Earlier in March, Tezcan suggested that Turkey should “bomb Pennsylvania” to kill Turkish-Islamic scholar Fethullah Gülen, whose views inspired the Gülen movement, and the people in his close circle.
Tezcan said Pennsylvania, where Gülen lives in self-imposed exile, should be bombed like the Kandil Mountains of northern Iraq, where hideouts belonging to the terrorist Kurdistan Workers’ Party (PKK) are located.
“He [Gülen] should be executed in the place he lives. Not only Fethullah Gülen [should be killed], if there is a need for a list [of the people in Gülen’s close circle], I can provide it, but the relevant authorities have that list.
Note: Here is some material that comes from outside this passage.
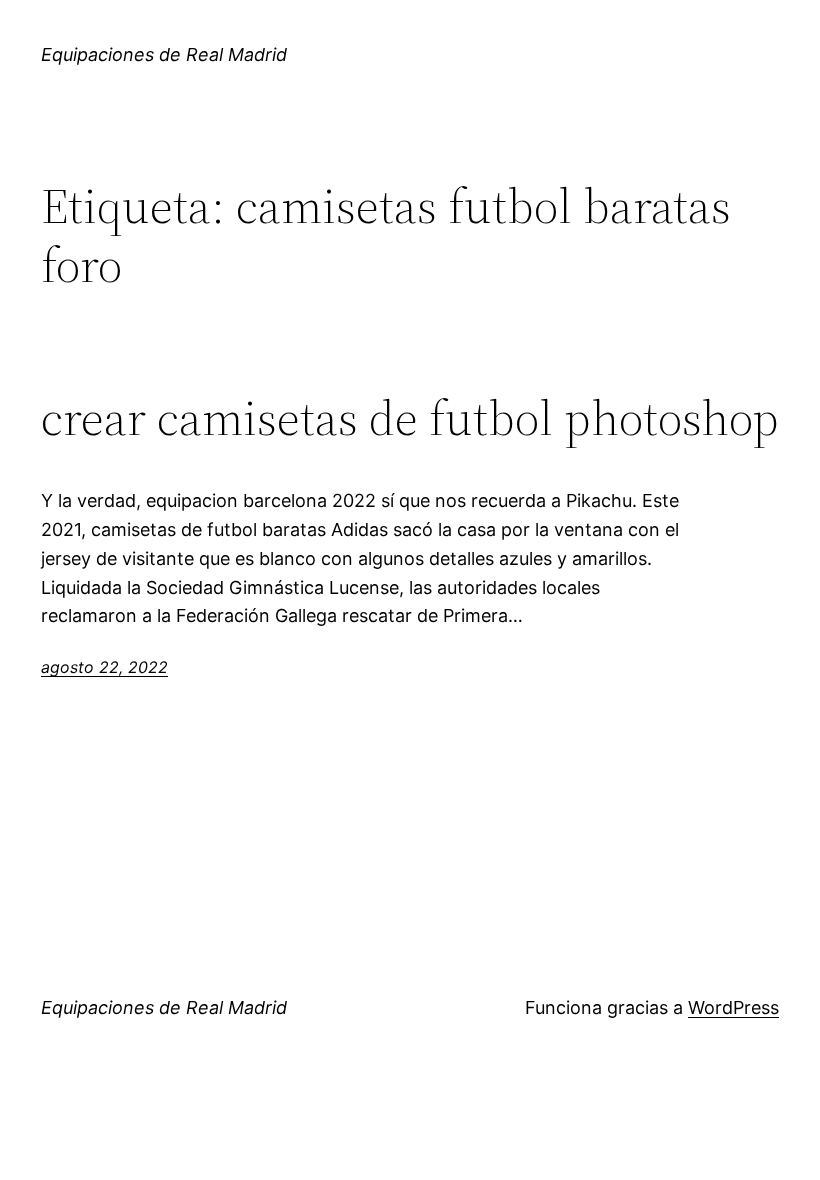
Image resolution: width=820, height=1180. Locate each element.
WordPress (733, 1007)
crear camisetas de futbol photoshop (410, 418)
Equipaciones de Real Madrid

Around 20-30 people [should also be killed],” Tezcan says in the video message.
He says there are around 200 countries in the world and that none of these countries should be a safe haven for Gülen followers.
Despite Gülen’s consistent messages against violence, the Turkish government, led by the Justice and Development Party (AKP), has accused him of plotting a July 15 coup attempt and labeling the movement “terrorist” in the absence of any violent action by its followers.
Gülen has been living in self-imposed exile since 1999 in Pennsylvania. Over the years, a significant yet unknown number of people from Turkey have been inspired by his teachings promoting education and the peaceful coexistence of different faiths and have opened schools and dialogue centers around the world.
Turkey has been pursuing a relentless purge against real and perceived sympathizers of the Gülen movement that gained momentum after July 15.